Lunedì 27 Giugno 2011

La vera origine delle difficoltà del centrodestra

Quello che emerge dalle intercettazioni telefoniche sul caso P4 sta dando un'immagine sconfortante dei nostro governanti. Si conferma il fatto che Berlusconi deve guardarsi più dagli avversari interni che da quelli esterni, addirittura dagli amici perché vi sono conversazioni nelle quali perfino quelli che sembrerebbero essergli più vicini lo criticano apertamente. Forse i guai del centrodestra arrivano anche da queste difficoltà: se in un partito, come in qualsiasi gruppo che deve gestire qualcosa, non c'è armonia, come si può pensare che questo partito riesca a trasmetterla ai suoi uomini nelle istituzioni e dunque al paese?

Paolo di Benedetto

Infatti il problema è questo. Il problema non è, come sostiene il ministro in uscita dalla Giustizia Alfano, di dare un giro di vite alle intercettazioni denunziando che si effettuino e si pubblichino quelle penalmente non rilevanti. Alfano ha ragione nel chiedere la tutela di cittadini che si trovano, senza colpe, sulle prime pagine dei giornali. Ma ha torto nel pensare che basti questo a risolvere l'affanno politico del governo e di Berlusconi. Se andiamo alla sostanza delle cose, non ci può sfuggire come la situazione sia peggiore di quel che si pensava che fosse. E' un continuo raccontarsi, tra uomini di potere e fedelissimi del capo, che il potere si sta squagliando e il capo forse s'è già squagliato. Ne vien fuori la rappresentazione d'un ceto politico dominante simile, molto simile, ad altri di passati periodi di decadenza, caratterizzati dalla guerra di tutti contro tutti. Anzi: da una serie di mediocri guerre.
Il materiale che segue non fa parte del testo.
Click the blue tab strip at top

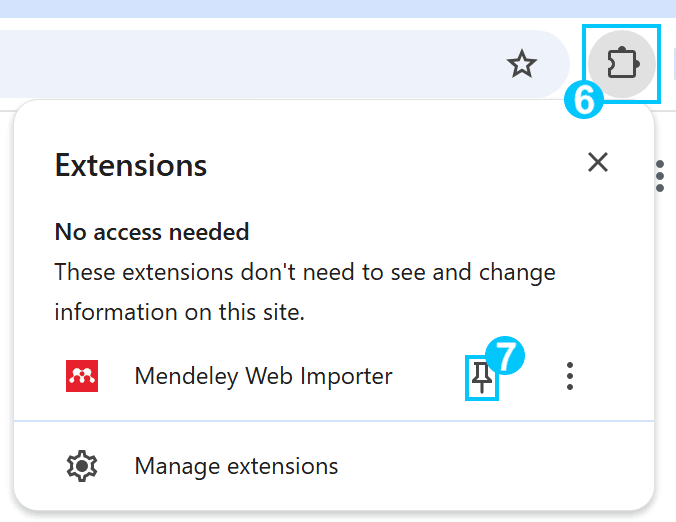pyautogui.click(x=338, y=9)
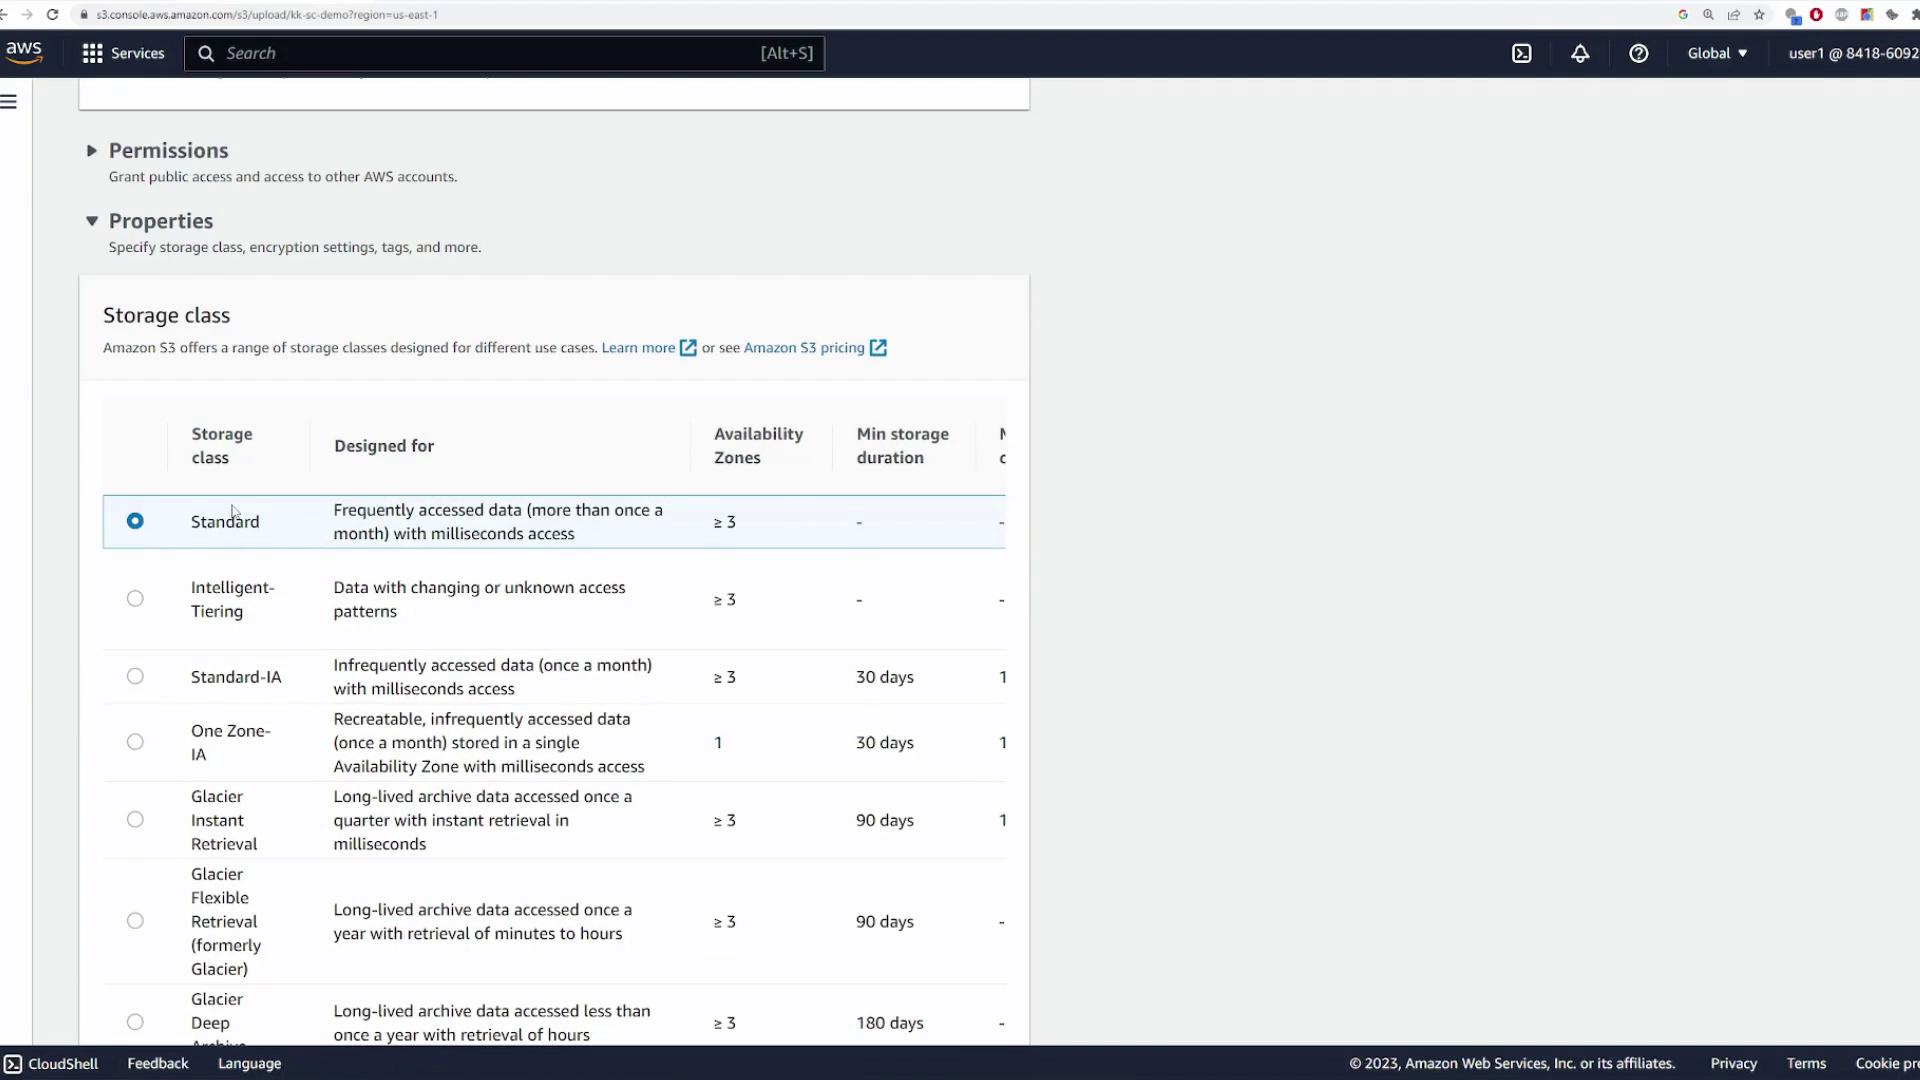Open the left hamburger navigation menu

tap(9, 101)
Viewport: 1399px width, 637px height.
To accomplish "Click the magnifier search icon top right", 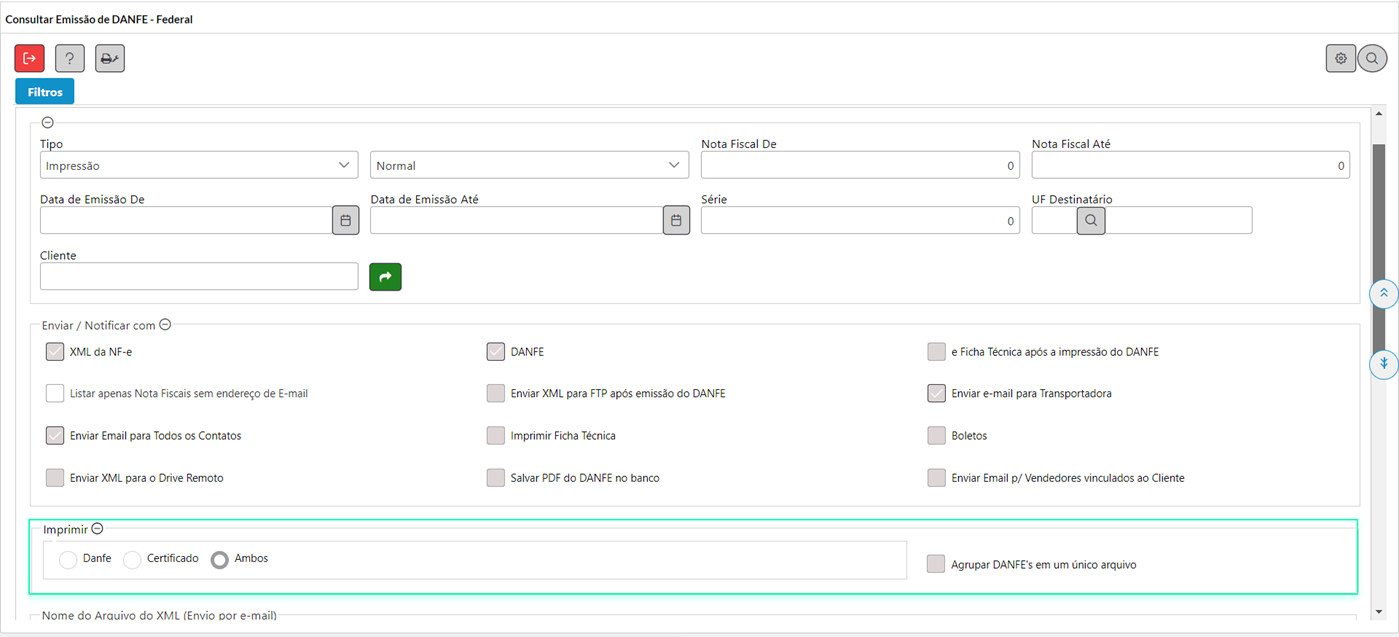I will click(x=1372, y=59).
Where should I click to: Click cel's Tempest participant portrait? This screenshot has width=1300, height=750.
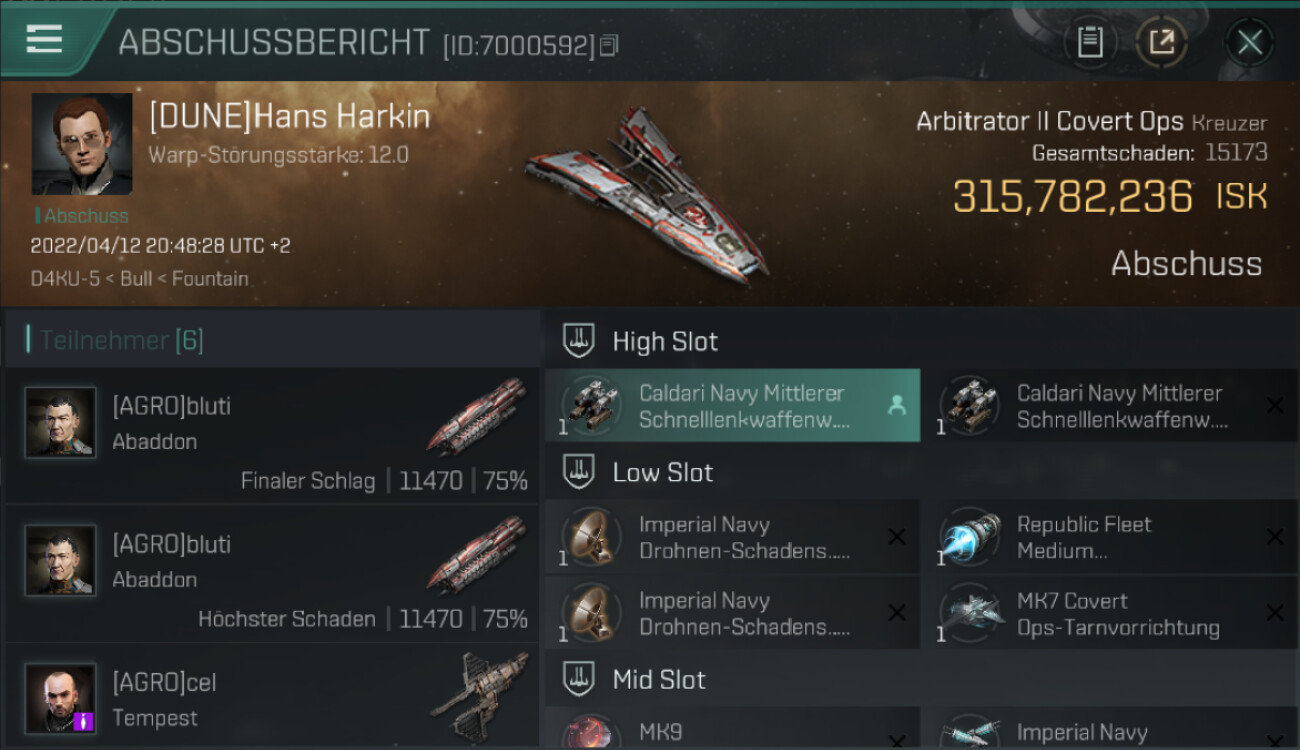coord(60,698)

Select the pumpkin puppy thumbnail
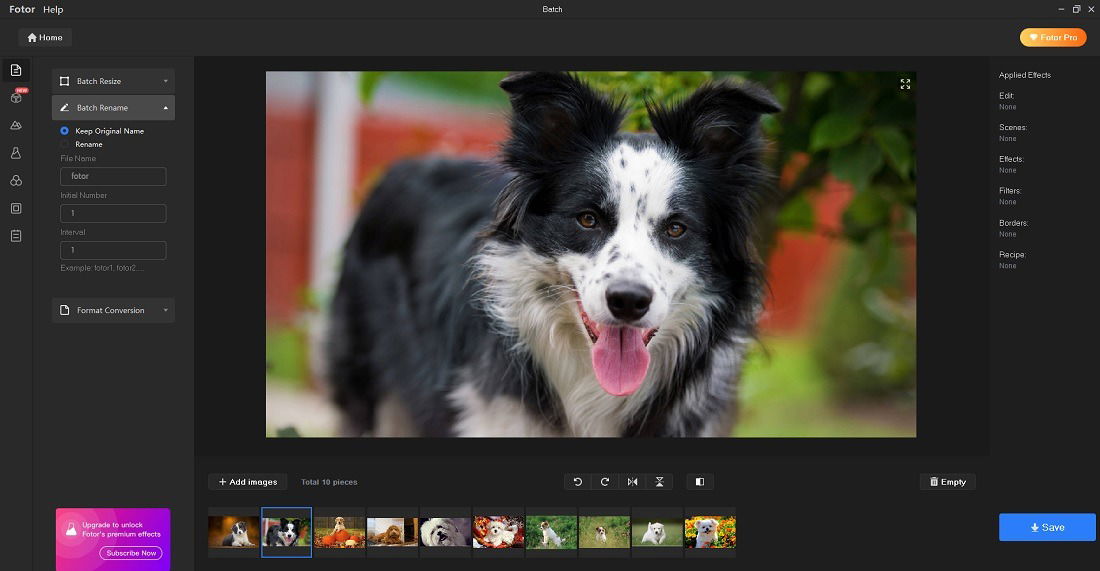tap(340, 532)
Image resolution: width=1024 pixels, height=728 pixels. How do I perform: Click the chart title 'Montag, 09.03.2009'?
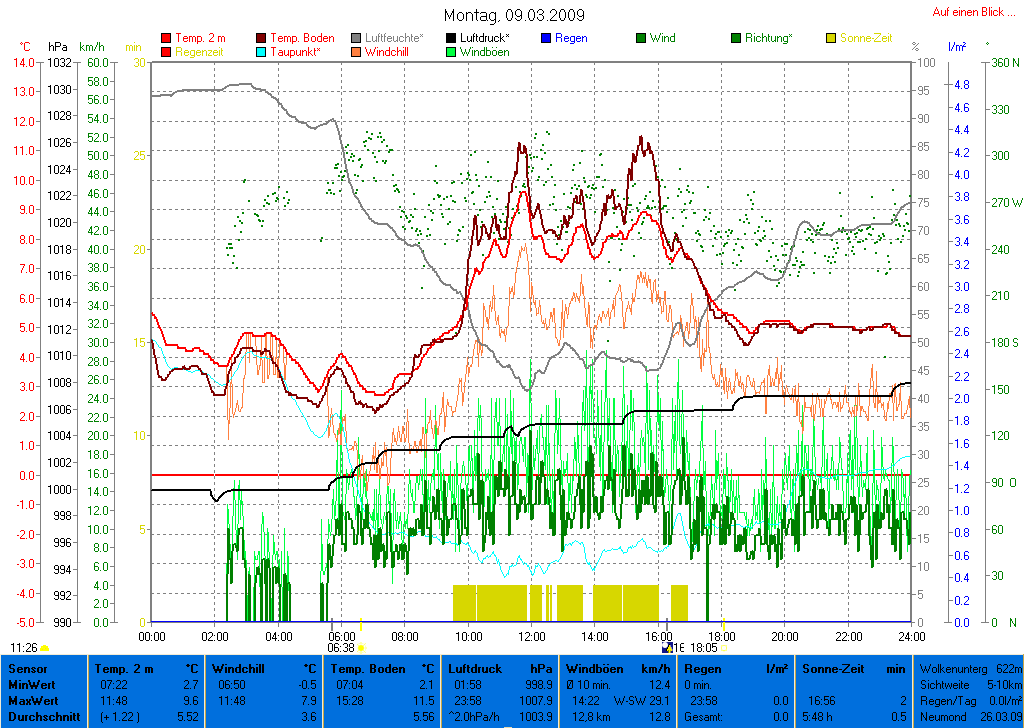514,15
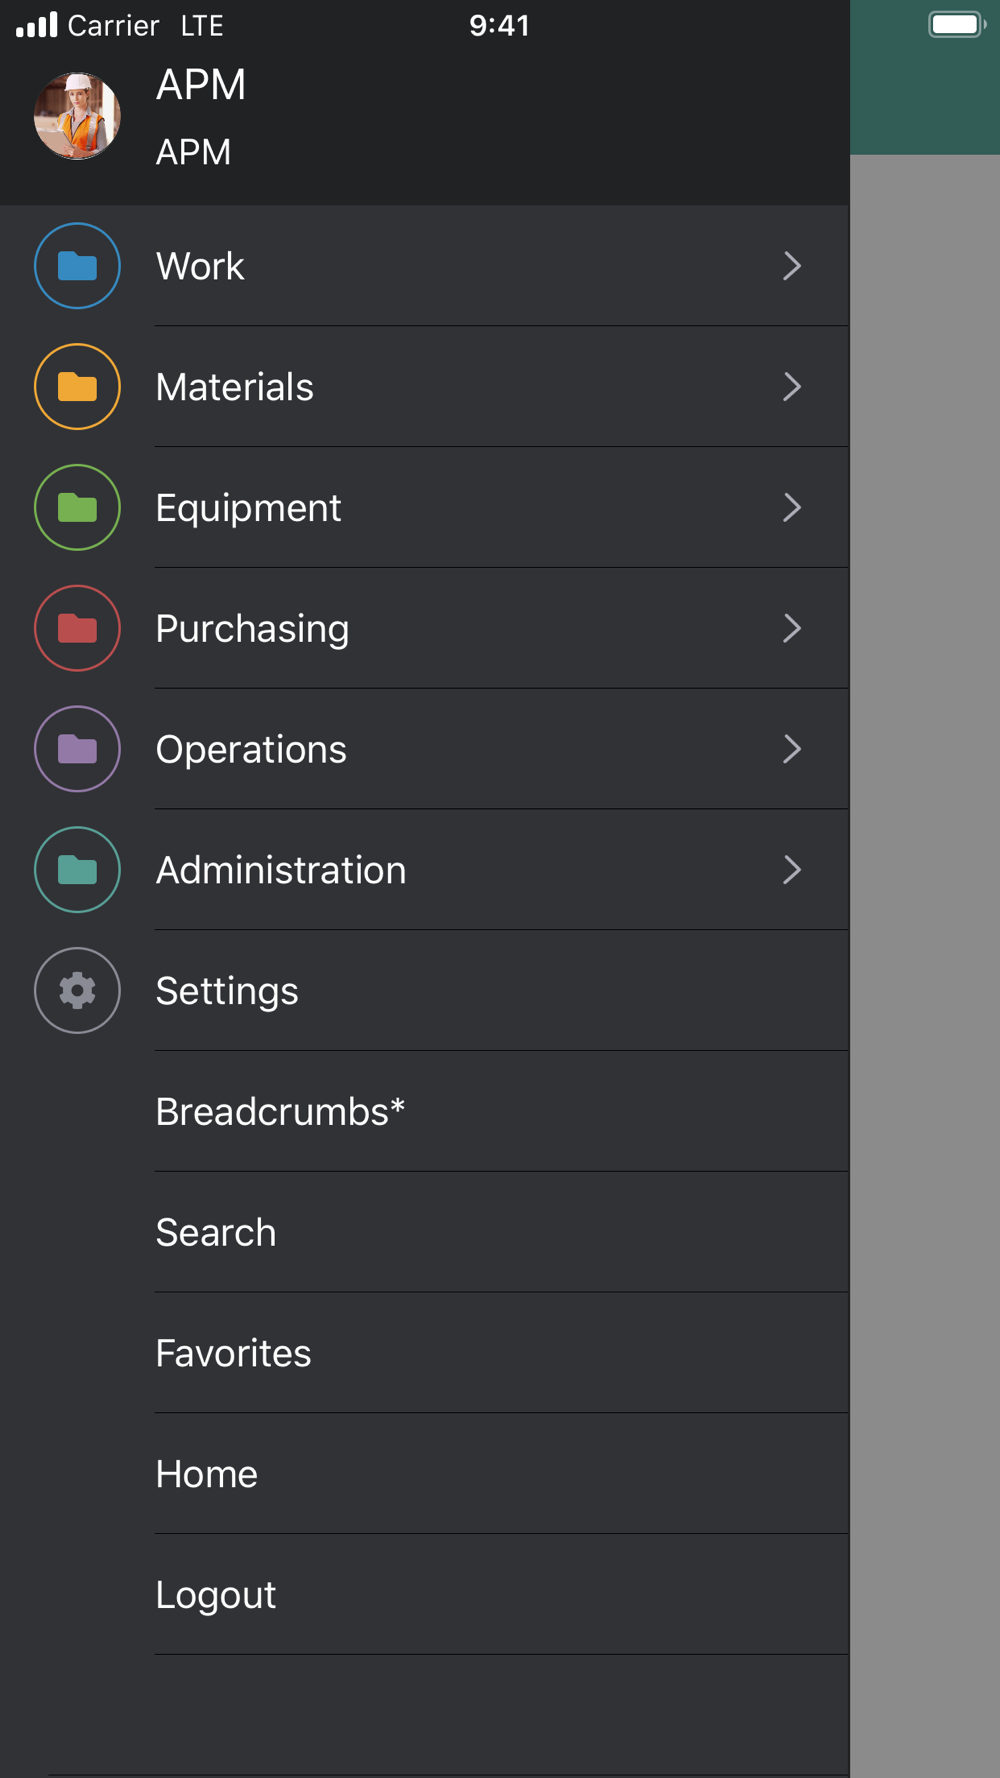Expand the Purchasing chevron arrow

pos(792,628)
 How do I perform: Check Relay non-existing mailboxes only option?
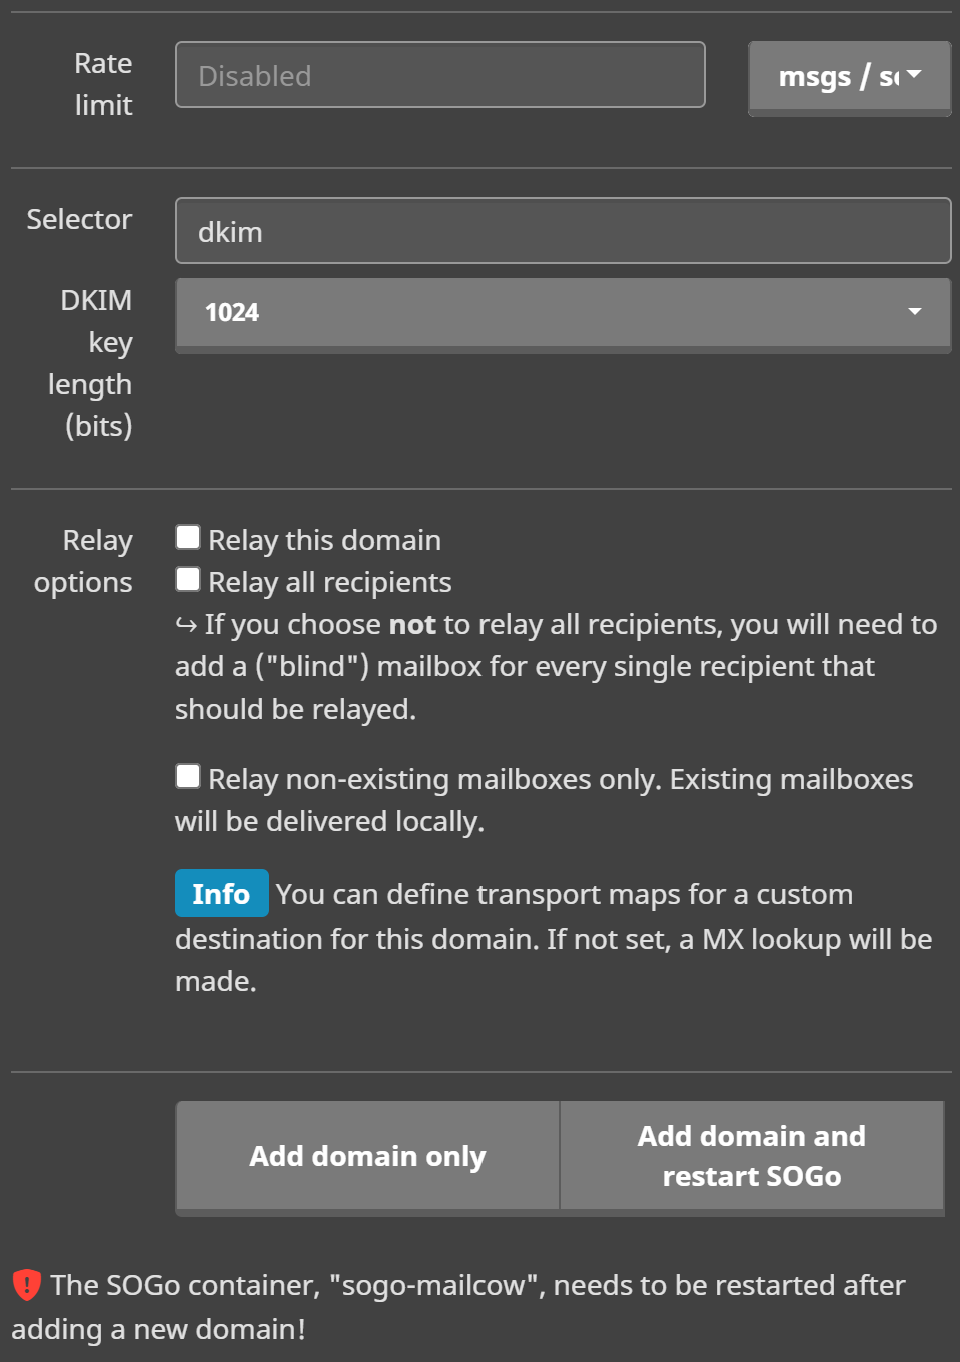(188, 776)
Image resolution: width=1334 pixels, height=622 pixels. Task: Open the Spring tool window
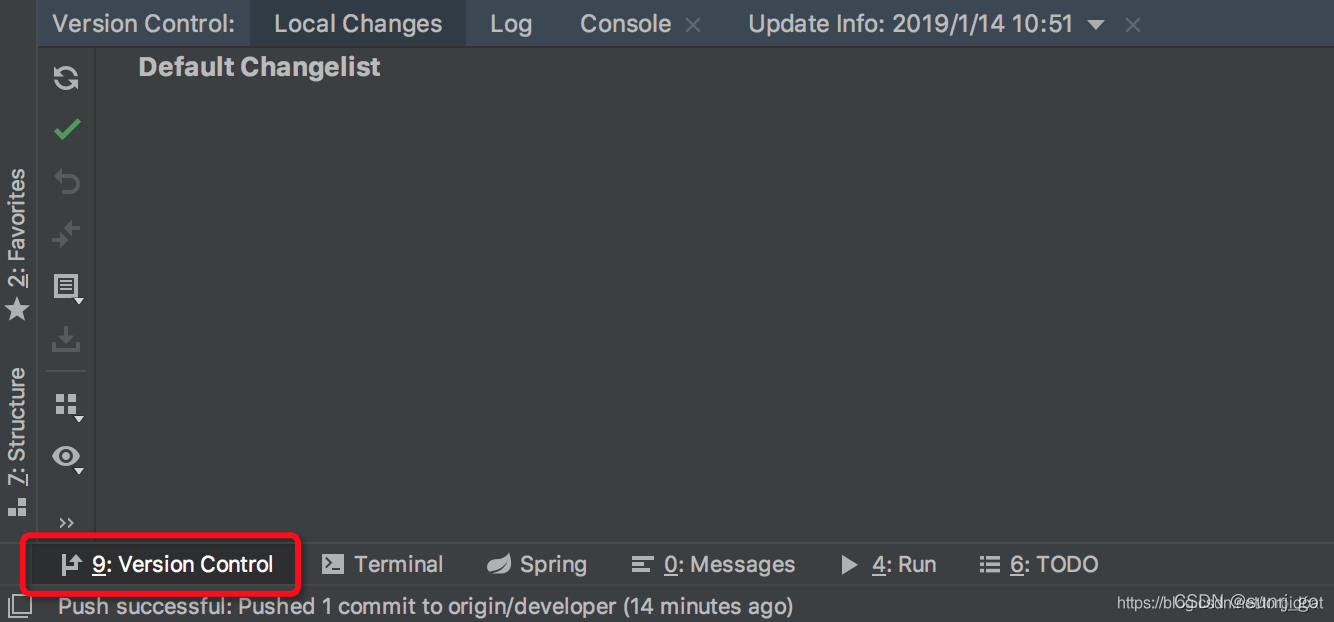(x=537, y=564)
Un succedersi di litigi e intrighi sullo sfondo dei quali non s'intravede il benché minimo senso dello Stato. S'intravede solo lo stato, ormai senza senso, d'un tirare a campare ravvivato (si fa per dire) soltanto dall'accendersi e dal riaccendersi delle ambizioni personali. Un moralista francese del Seicento, Nicolas de Chamfort, annotò che l'ambizione s'attacca più facilmente alle anime piccole che alle grandi, come il fuoco si appicca più facilmente alla paglia e alle capanne che alle case. Anime piccole da tradurre, per venire alla nostra politica, come anime piccine. E paglia da abbinare alle tante code fatte dalla medesima, e che gridano allo scandalo della diffusione dei colloqui privati senza vergognarsi dello scandalo dell'inefficienza pubblica. Come dice lei, caro amico, a mancare è l'armonia, cioè tutto. Armonia, nel suo significato originario di termine greco, significa giuntura. Collegamento. Saldezza. Unione. Proprio tutto quello che vorremmo vedere e non vediamo.